London
12.10.2022 - 09:28 Uhr

Downing Street-Kater Larry haut Fuchs

Kater Larry hat in der Londoner Downing Street das Sagen - jedenfalls, wenn es um das Verjagen von ungebetenen Besuchern geht.

Kater Larry hat einen eigenen Twitteraccount - und kommentiert die Lage. Bild: Kirsty Wigglesworth/AP/dpa
Kater Larry hat einen eigenen Twitteraccount - und kommentiert die Lage.

Claudia Moser mit dpa

Sein offizieller Titel lautet "Chief Mouser": Der Kater Larry versieht seit mehr als zehn Jahren seinen Dienst im Amtssitz der britischen Premiers in der Londoner Downing Street. In der für die Öffentlichkeit abgesperrten Downing Street, die oft von Fotografen und Kameraleuten belagert wird, sorgt er oft für Abwechslung oder stiehlt den Politikern gar die Show. Beispielsweise, wenn er bei einer nächtlichen Begegnung mit einem Fuchs plötzlich zuschlägt.

Das Video zeigt den Kater am späten Montagabend vor dem Eingang der Downing Street 10. Er nähert sich langsam einem Fuchs und lässt den ungebetenen Besucher dabei nicht aus den Augen. Der Fuchs sucht im Vorgarten nach einem Versteck, doch Kater Larry lässt sich davon nicht abhalten. Er rennt auf den Fuchs zu und verpasst ihm mit der Pfote einen mächtigen Hieb. Mit den Worten "Fox off" teilte "Larry" das Video auf Twitter und sorgte damit für viele Klicks und viele Lacher.

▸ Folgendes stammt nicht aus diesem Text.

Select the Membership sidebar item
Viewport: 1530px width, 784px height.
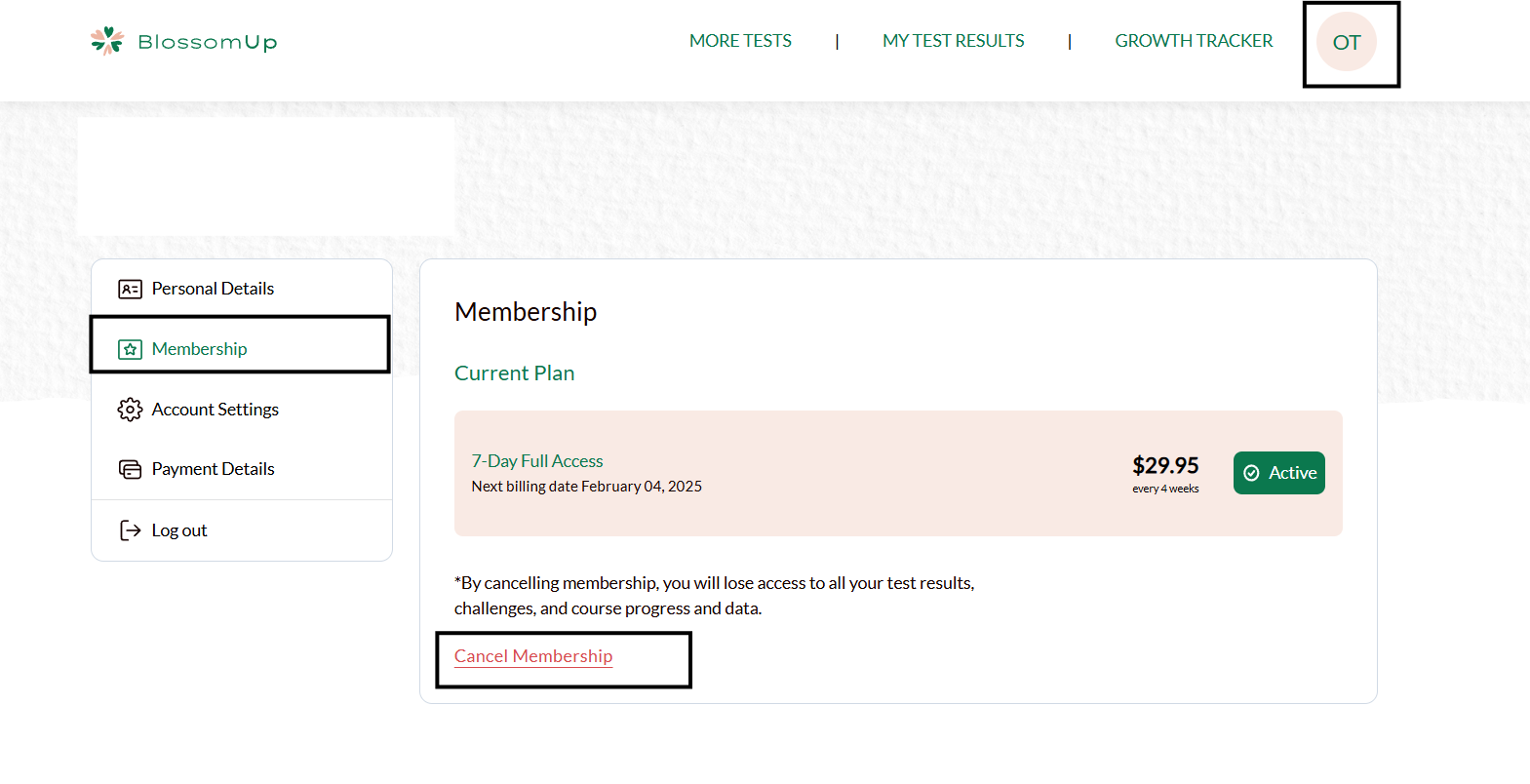pos(199,349)
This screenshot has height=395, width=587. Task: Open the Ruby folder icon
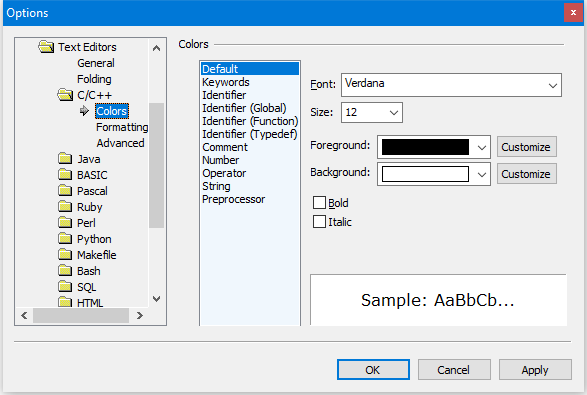[65, 207]
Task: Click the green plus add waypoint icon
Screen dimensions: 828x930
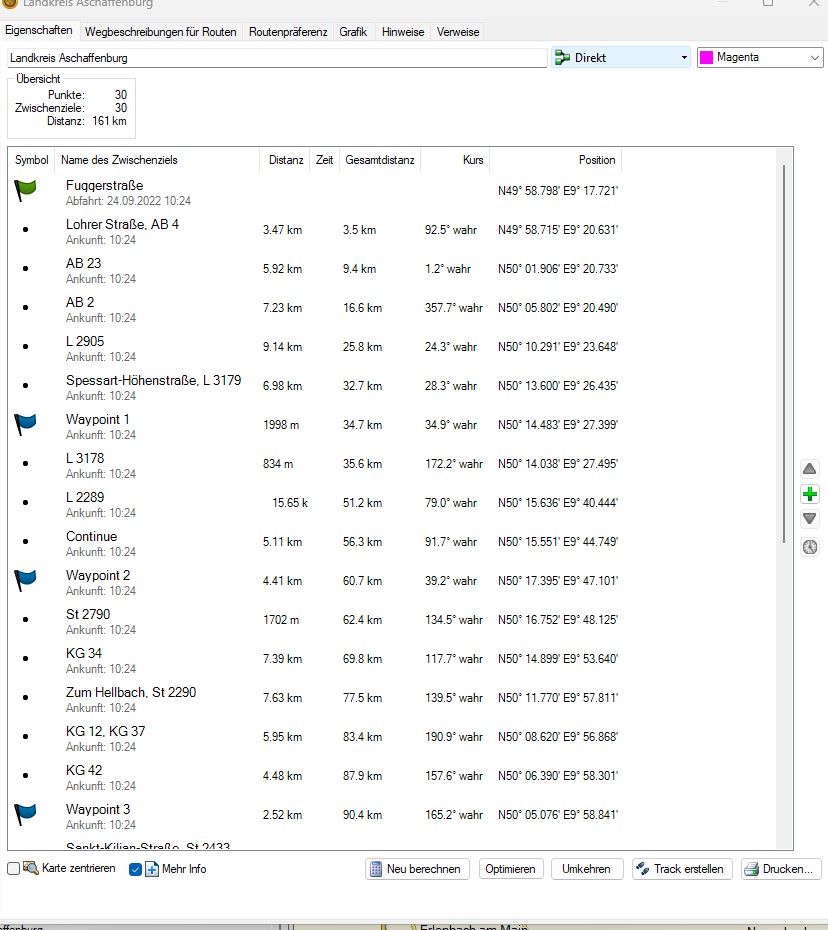Action: [810, 494]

Mit knapp 700 000 Followern hat der Account @Number10cat eine größere Reichweite als die neue Regierungschefin Liz Truss. Hinter den Tweets steckt eine einzige Person, die ihre Identität geheim halten will und lediglich klarstellt, dass es sich nicht um einen offiziellen Account handelt. Überrascht ist sie über ihren Erfolg nicht. "Hunde mögen die besten Freunde des Menschen sein, aber Katzen schmeißen das Internet", so der "Twitter-Larry" auf Anfrage der Deutschen Presse-Agentur und fügt hinzu: "Es stellt sich heraus, dass Katzenfotos und Politik eine unwiderstehliche Mischung sind!"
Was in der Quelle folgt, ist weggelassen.